Your copy should run exactly from the line containing "Instruction: Click the" to the last line of the entries below, and it should include no pictures.

Records from a dataset
#####
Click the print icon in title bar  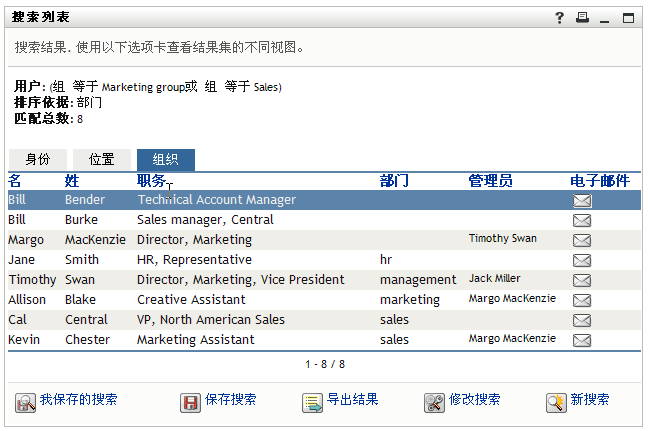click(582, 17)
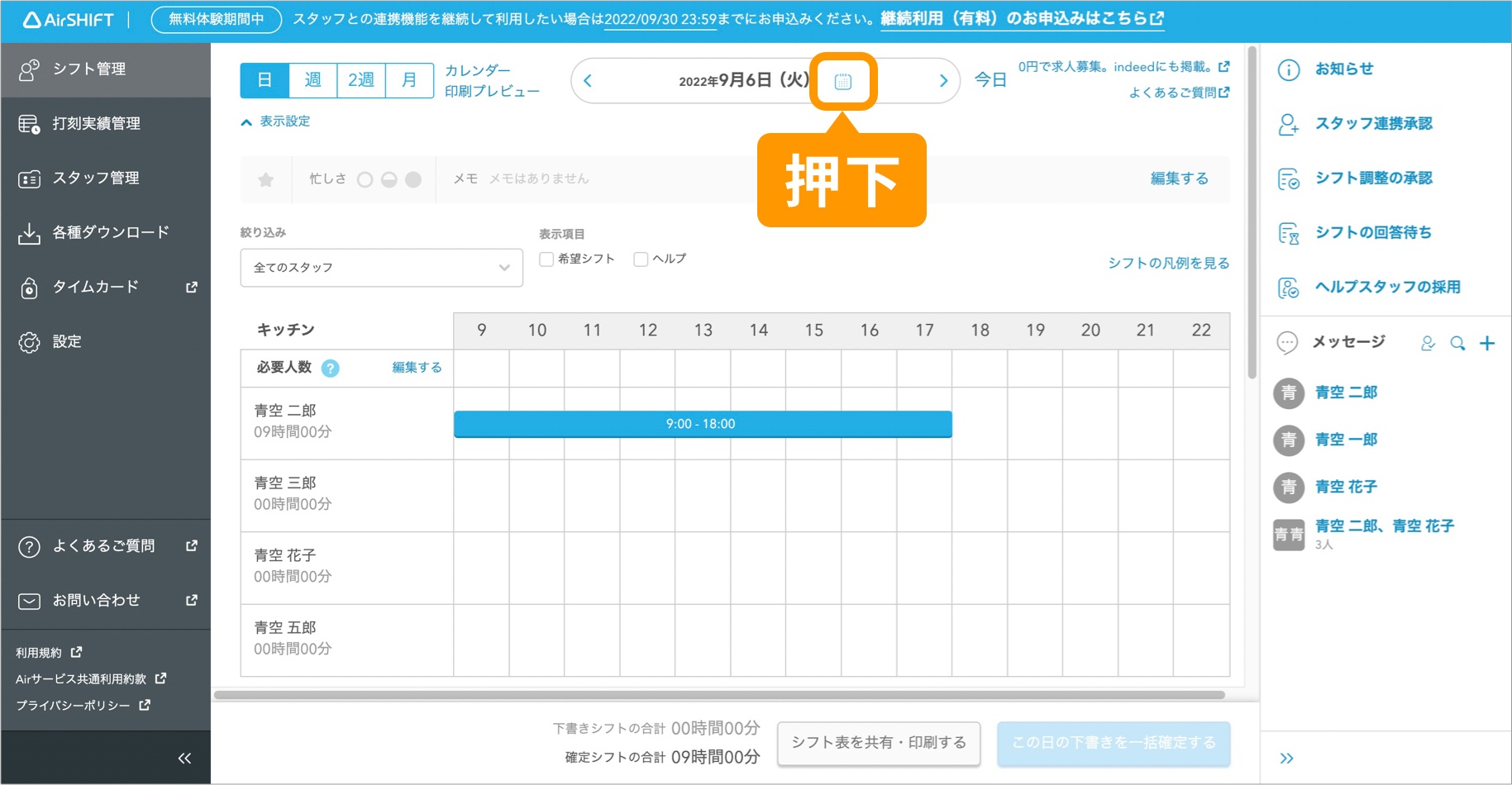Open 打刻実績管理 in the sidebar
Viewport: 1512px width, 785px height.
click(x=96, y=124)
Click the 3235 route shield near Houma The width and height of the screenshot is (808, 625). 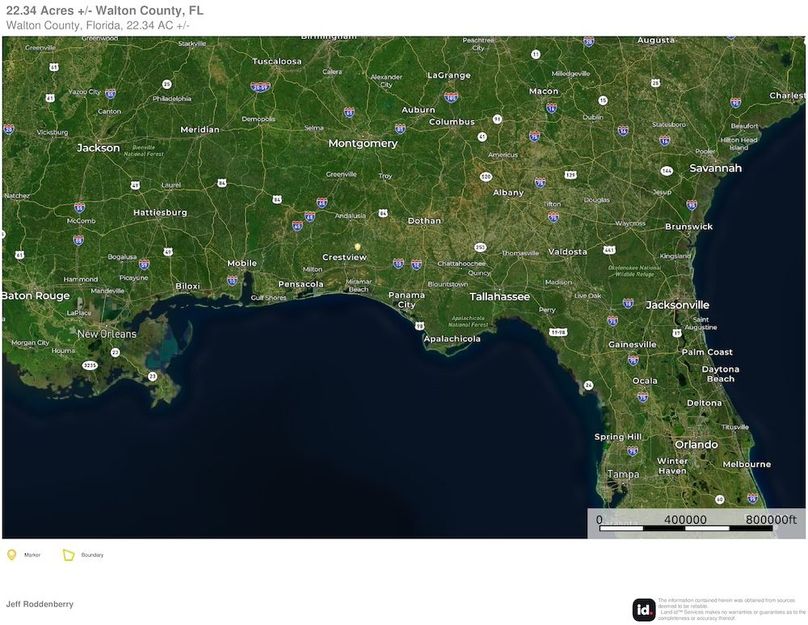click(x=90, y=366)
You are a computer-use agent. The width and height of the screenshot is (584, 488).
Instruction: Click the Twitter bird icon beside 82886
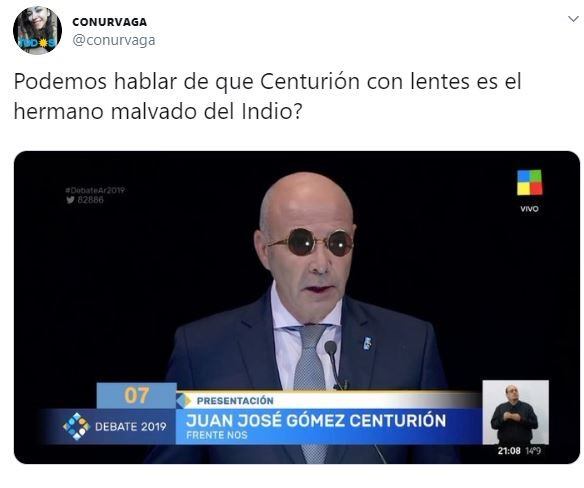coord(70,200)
#####
ANSWER BOX:
Instruction: Click the Twitter bird icon beside 82886
coord(70,200)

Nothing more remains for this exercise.